I was thinking about the ways to fix it, grumbling why we can't have a Z-buffer with better distribution, when it occurred to me that maybe we can.

Steve Baker's document explains common problems with Z-buffer. In short, the depth values are proportional to the reciprocal of Z. This gives amounts of precision near the camera but little off in the distance. Common method is then to move your near clip plane further away, which helps but also brings its own problems, mainly that .. the near clip plane is too far.

A much better Z-value distribution is a logarithmic one. It also plays nicely with LOD used in large scale terrain rendering.
Using the following equation to modify depth value after it's been transformed by the projection matrix:

    z = log(C*w + 1) / log(C*Far + 1) * w      //DirectX with depth range 0..1
or 

    z = (2*log(C*w + 1) / log(C*Far + 1) - 1) * w   //OpenGL, depth range -1..1
 
Note: you can use the value of w after your vertices are transformed by your model view projection matrix, since the w component ends up with the view space depth.
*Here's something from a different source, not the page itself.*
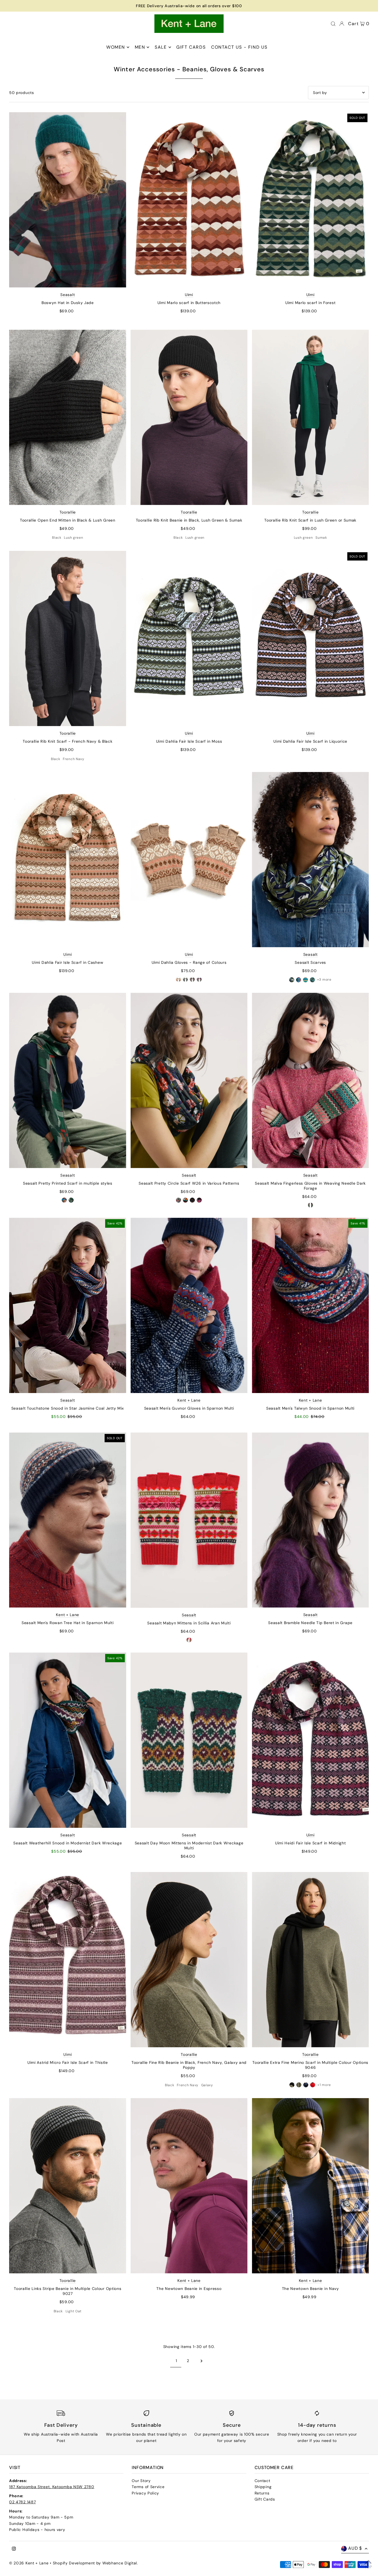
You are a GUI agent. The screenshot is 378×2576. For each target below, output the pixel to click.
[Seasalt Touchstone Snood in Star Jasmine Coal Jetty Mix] (67, 1305)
Hence w is used in the equations above.

Update: Logarithmic depth buffer optimizations & fixes

Where C is constant that determines the resolution near the camera, and the multiplication by w undoes in advance the implicit division by w later in the pipeline.
Resolution at distance x, for given C and n bits of Z-buffer resolution can be computed as

    Res = log(C*Far + 1) / ((2^n - 1) * C/(C*x+1))

So for example for a far plane at 10,000 km and 24-bit Z-buffer this gives the following resolutions:
            1m      10m     100m    1km     10km    100km   1Mm     10Mm
------------------------------------------------------------------------
C=1         1.9e-6  1.1e-5  9.7e-5  0.001   0.01    0.096   0.96    9.6     [m]
C=0.001     0.0005  0.0005  0.0006  0.001   0.006   0.055   0.549   5.49    [m]

Along with the better utilization of z-value space it also (almost) gets us rid of the near clip plane.

And here comes the result.


Looking into the nose while keeping eye on distant mountains ..


10 thousand kilometers, no near Z clipping and no Z-fighting! HOORAY!

More details

The C basically changes the resolution near the camera; I used C=1 for the screenshots, having theoretical resolution 1.9e-6m. However, the resolution near the camera cannot be utilized fully as long as the geometry isn't finely tessellated too, because the depth is interpolated linearly and not logarithmically. On models such as the guy on the screenshots it is perfectly fine to put camera on his nose, but with models with long stripes with vertices few meters apart the bugs from the interpolation can be visible. We will be dealing with it by requiring certain minimum tessellation.


Fragment shader interpolation fix

Ysaneya suggested a fix for the artifacts occurring with thin or large triangles when close to the camera, when perspectively interpolated depth values diverge too much from the logarithmic values, by writing the correct Z-value at the pixel shader level. This disables fast-Z mode but he found the performance hit to be negligible.

Update: a more complete and updated info about the logarithmic depth buffer and the reverse floating point buffer can be found in post Maximizing Depth Buffer Range and Precision.

Thursday, June 25, 2009

Roads

Added support for vector data which is currently used for simple roads, later it will be used also for rivers and similar stuff.
The points are interpolated using Catmull-Rom spline, and the generated path is baked into tile's material map with specific artifical material. Tile height map is modified too by setting the elevation from the path but gradually blending the borders to terrain.
The roads can also be slanted.



The actual algorithm runs in shader, finding the distance to spline from each point and outputs a blending coefficient and elevation. Asphalt material id is generated where the coefficient is one, otherwise only the height map is modified by blending.
Once the map is created it incurs no additional performance penalty - it's just another set of materials used.



While the algorithm can also generate the road surface markings as specific materials, the resolution of the material map for the tile isn't sufficient for such highly contrasting stuff. This will have to be drawn separately as an overlay on the tile, possibly using the same algorithm but when drawing to the screen.



The algorithm


I'm drawing quads with road segments into an intermediate texture that contains elevation (as interpolated by the spline) and blending coefficient which is 1 for road surface and slowly falling to 0 on road borders.
To get the distance to spline for particular pixel I had to transform world coordinates to road segment's lengthwise and crosswise coordinates.

The final solution got somewhat more complicated, though.

Since the linear interpolation on quads is ambiguous, I had to treat the segment as a bilinear surface and compute the inverse of it so as to get these lengthwise/crosswise coordinates. See http://stackoverflow.com/questions/808441/inverse-bilinear-interpolation for explanation.

But as it turned out this wasn't sufficient enough, because of course the spline road segment isn't a bilinear surface. It led to roads that narrowed in sharper turns or disappeared.
Actual road segment surface equation could be:
    p = q(s) + t*n(s)
where q(s) is the spline equation, n(s) is 2D normal to the spline, s is the lengthwise coordinate and finally t is the crosswise coordinate. However, this would lead to solving 5th degree polynomial and one would have to pick the correct root too ...

But ultimately I used this equation to take one step of Newton-Raphson approximation, seeding it with value of s computed by the inverse bilinear transform. The approximation converges rapidly so one step was enough.
The equation for one step of Newton-Raphson is:
    s1 = s0 - f(s0)/f'(s0)
with
    f(s) = (px - qx(s)) * qx'(s) + (py - qy(s)) * qy'(s)
f'(s) = (px - qx(s)) * qx"(s) - qx'(s) * qx'(s)
+ (py - qy(s)) * qy"(s) - qy'(s) * qy'(s)
So you need the first and second derivative of the spline equation to compute it.